What to work on —
Take the line containing "Task: Delete the" and every line after it to the end of the records, and copy them exactly, excluding pictures.

-----

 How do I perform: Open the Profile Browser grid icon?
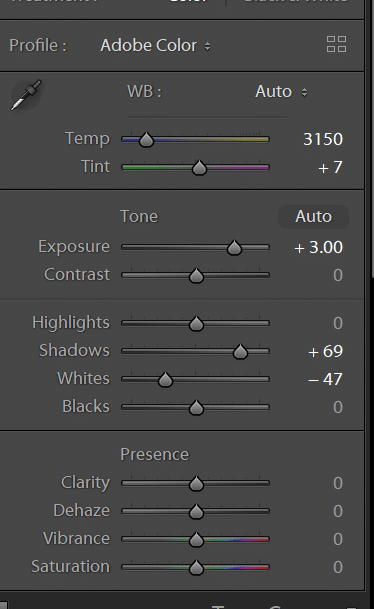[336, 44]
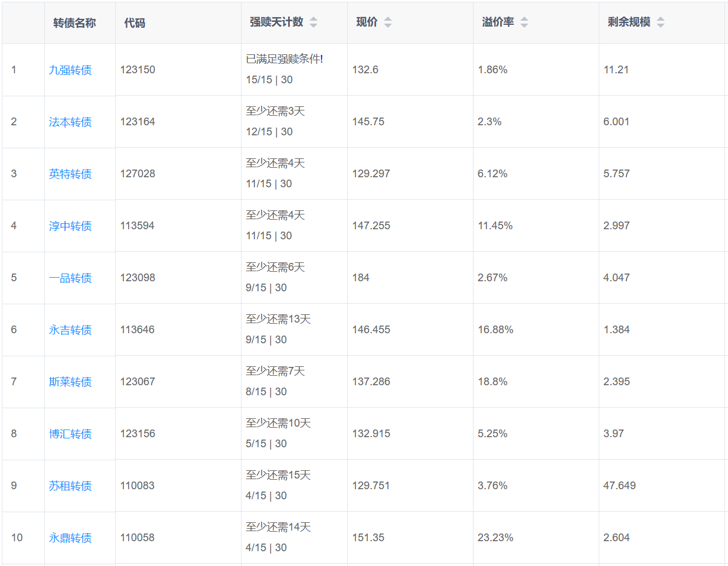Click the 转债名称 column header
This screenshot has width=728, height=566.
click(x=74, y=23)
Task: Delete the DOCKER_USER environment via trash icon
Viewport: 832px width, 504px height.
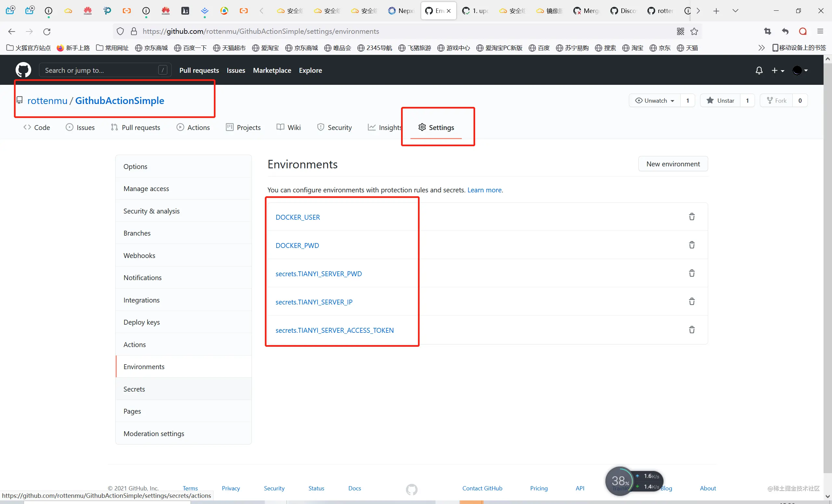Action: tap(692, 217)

-----

Task output —
Task: Delete the DOCKER_USER environment via trash icon
Viewport: 832px width, 504px height.
Action: tap(692, 217)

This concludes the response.